The function ψ(t,x) is not square integrable with respect to time. So the Fourier transform of it may have meaning only in the distributional sense. You are treating a distribution (with respect to ω) like a function, and then solving an ODE in x. This in general cannot be done, since distributions does not behave like functions (e.g. you cannot define product of distributions).

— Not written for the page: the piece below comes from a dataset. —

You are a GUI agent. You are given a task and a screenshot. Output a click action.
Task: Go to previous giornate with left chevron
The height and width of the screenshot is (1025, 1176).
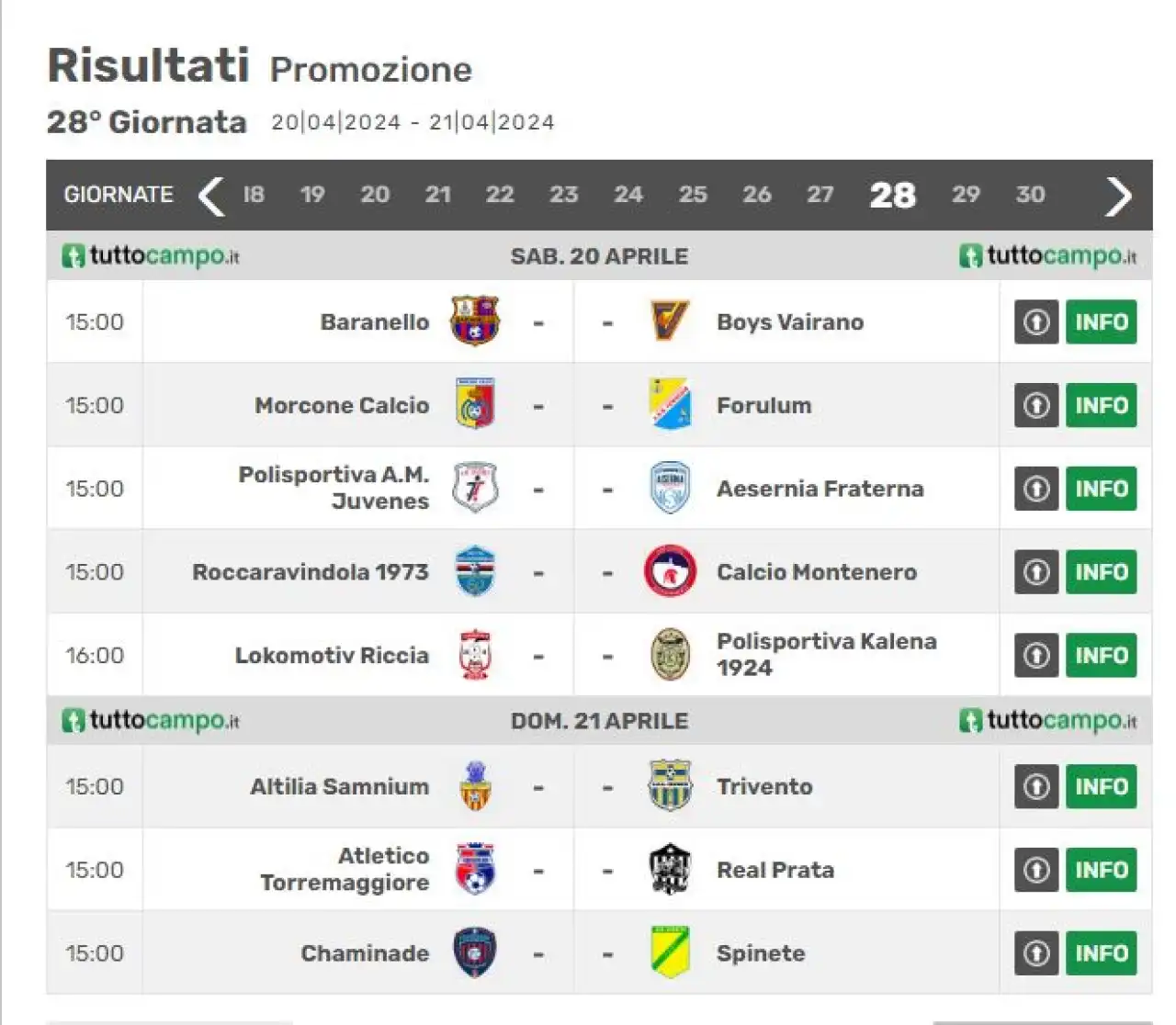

To find the solution you proceed in a very standard way as follows. Consider the operator $-\Delta$: it is self-adjoint on a dense domain of $L^2(\mathbb{R}^d)$ (assuming you are in $d$ dimensions), and thus to it can be associated an unitary one-parameter group $\exp(it\Delta)$ (I am assuming here $m$ and $\hbar$ to be one-half and one respectively, for simplicity). This unitary one parameter group is defined for all functions of $L^2$, so given $\psi(t_0,x)=\psi_0(x)\in L^2(\mathbb{R}^d)$, the solution of your Cauchy problem is $$\psi(t,x)=e^{i(t-t_0)\Delta}\psi_0(x)\; .$$ If you take the spatial fourier transform (in $x$), that is another unitary transformation on $L^2$, you obtain the maybe more explicit formula $$\hat{\psi}(t,k)=e^{-i(t-t_0)k^2}\hat{\psi}_0(k)$$ where $\hat{\psi}$ is the Fourier transform of $\psi$.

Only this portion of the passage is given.